L’Acquedotto istriano
Con lo sviluppo generale registrato nella seconda metà del XIX secolo, la mancanza di un acquedotto capace di soddisfare i bisogni della provincia fu visto come uno svantaggio, che ostacolava seriamente ogni forma di progresso futuro. Per trovare una soluzione nei primi anni del Novecento la Giunta provinciale dell’Istria vagliò alcune proposte per la realizzazione di un acquedotto. Si mossero i comuni (Parenzo, Rovigno, Pola, Pisino, ecc.) che cercarono di risolvere a livello locale in vari modi il problema. L’idea di una rete idrica per l’intera regione rimaneva però un traguardo irraggiungibile.
Nel primo dopoguerra una particolare e prolungata siccità aveva colpito la popolazione contadina. Quest’ultima per porre rimedio a una situazione gravosa, di propria iniziativa aveva iniziato a scavare delle conche nel terreno oppure dei pozzi, che da un lato potevano rappresentare una soluzione ma dall’altro non garantivano un’acqua di qualità. In questo modo furono realizzati circa duemila bacini (i cosiddetti ‘lachi’) per la raccolta dell’acqua piovana. Essi rappresentavano un pericolo neanche tanto latente, infatti, erano una fonte di malattie infettive e al contempo costituivano degli ambienti ideali per la diffusione della malaria, altra piaga della regione.
Sorgenti di S. Giovanni di Pinguente dell’Acquedotto Istriano
Nel 1924 a Venezia si riunì il Comitato per le acque potabili, in quell’occasione il medico provinciale, dott. Beden, inviato dalla Prefettura, espose una dettagliata relazione sulle condizioni idriche esistenti in Istria. Quel Comitato commissionò all’ing. Gino Veronese uno studio che proponesse delle soluzioni per risolvere il problema dell’approvvigionamento idrico nella penisola. Veronese si mise immediatamente al lavoro, ebbe colloqui con il senatore Chersi e con l’ingegner Possa e con quest’ultimo, che già conosceva la problematica, visitò il territorio, facendo dei rilievi in particolare nei bacini d’acqua. Nel 1928 il Governo assicurò un intervento importante nella Venezia Giulia; era l’anno della legge sulla bonifica integrale (o legge Mussolini) la quale prevedeva una serie di lavori tesi a migliorare le condizioni di vita della popolazione, in primo luogo di quella rurale.
Grazie all’ingaggio di Leone Leone, prefetto della provincia dell’Istria, che a Roma presentò ai ministri (ottobre 1928) il progetto di massima dell’ing. Veronese, il medesimo fu accolto e l’Istria fu inserita tra i comprensori di trasformazione fondiaria.
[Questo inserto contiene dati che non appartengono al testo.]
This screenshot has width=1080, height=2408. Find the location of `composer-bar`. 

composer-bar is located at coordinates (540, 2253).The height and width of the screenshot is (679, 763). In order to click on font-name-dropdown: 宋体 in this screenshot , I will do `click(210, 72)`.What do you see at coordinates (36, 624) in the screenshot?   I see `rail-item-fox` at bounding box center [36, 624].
Con il Regio Decreto del 13 marzo 1929 fu costituito il Consorzio per l’Acquedotto Istriano; lo componevano 39 comuni della Provincia sotto l’egida del prefetto Leone. Si riteneva che ci sarebbe voluto mezzo secolo per ammortizzare le spese sostenute complessivamente.
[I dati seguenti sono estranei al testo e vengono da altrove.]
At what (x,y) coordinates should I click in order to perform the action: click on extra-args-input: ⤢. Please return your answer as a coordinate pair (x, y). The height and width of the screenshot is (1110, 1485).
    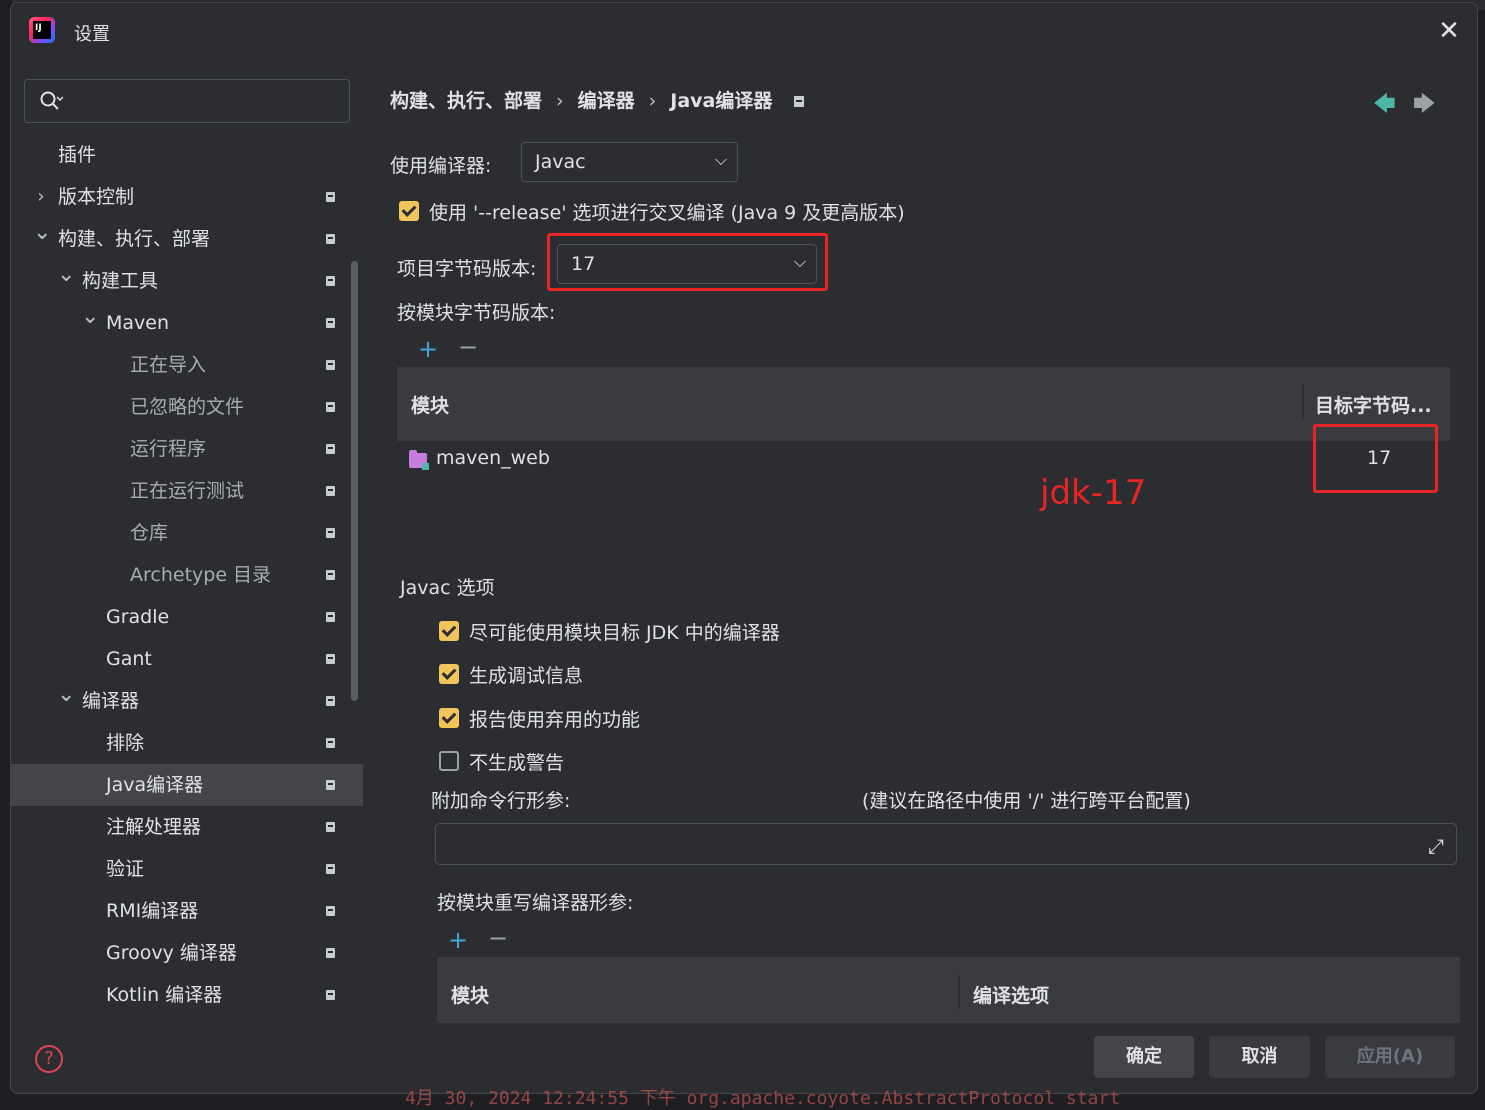
    Looking at the image, I should click on (946, 844).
Prima l’inaugurazione a San Giovanni di Pinguente, poi la cerimonia centrale a Buie
Il progetto dell’ing. Gino Veronese divenne finalmente una realtà concreta. Qualche anno dopo, nel 1932, la direzione del comprensorio consorziale fu assegnata all’ing. Giuseppe Muzi. Quest’ultimo, in collaborazione con gli ingg. Contessini, Serafini e Depangher-Manzini, iniziò la revisione dei piani relativi all’acquedotto, o meglio dei suoi segmenti. Si ritenne che per una migliore copertura idrica si dovessero realizzare tre acquedotti autonomi che avrebbero sfruttato tre distinte fonti idriche. Si decise di servirsi della sorgente di Santa Maria del Risano (Acquedotto del Risano), della fonte di San Giovanni di Pinguente (Acquedotto del Quieto) e delle fonti di Arsa e Cosliacco nell’Istria sud-orientale, nel comprensorio della bonifica delle Valli di Arsa e di Carpano. Si trattava di un’impresa notevole e dai costi non indifferenti.
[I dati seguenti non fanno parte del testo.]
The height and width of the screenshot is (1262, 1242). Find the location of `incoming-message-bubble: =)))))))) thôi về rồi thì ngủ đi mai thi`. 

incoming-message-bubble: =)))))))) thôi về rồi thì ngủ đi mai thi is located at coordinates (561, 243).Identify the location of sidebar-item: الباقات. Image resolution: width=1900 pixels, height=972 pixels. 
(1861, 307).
Discorso del ministro dell’Agricoltura e delle Foreste, Giacomo Acerbo – Buie, 5 novembre 1933
Nell’autunno del 1933 il primo segmento dell’Acquedotto Istriano fu inaugurato ed accolto con generose parole. L’ottenimento dell’acquedotto fu per la regione un evento di importanza capitale, perché “è stata una buona volta liberata da quella specie di stato ipnotico che la opprimeva”. Il senatore Francesco Salata, impossibilitato a presenziare all’inaugurazione, volle salutare quell’impresa con alte considerazioni, che furono proposte in prima pagina sul “Corriere della Sera” del 3 novembre 1933. L’acqua iniziò a zampillare dalle fonti la prima settimana di novembre.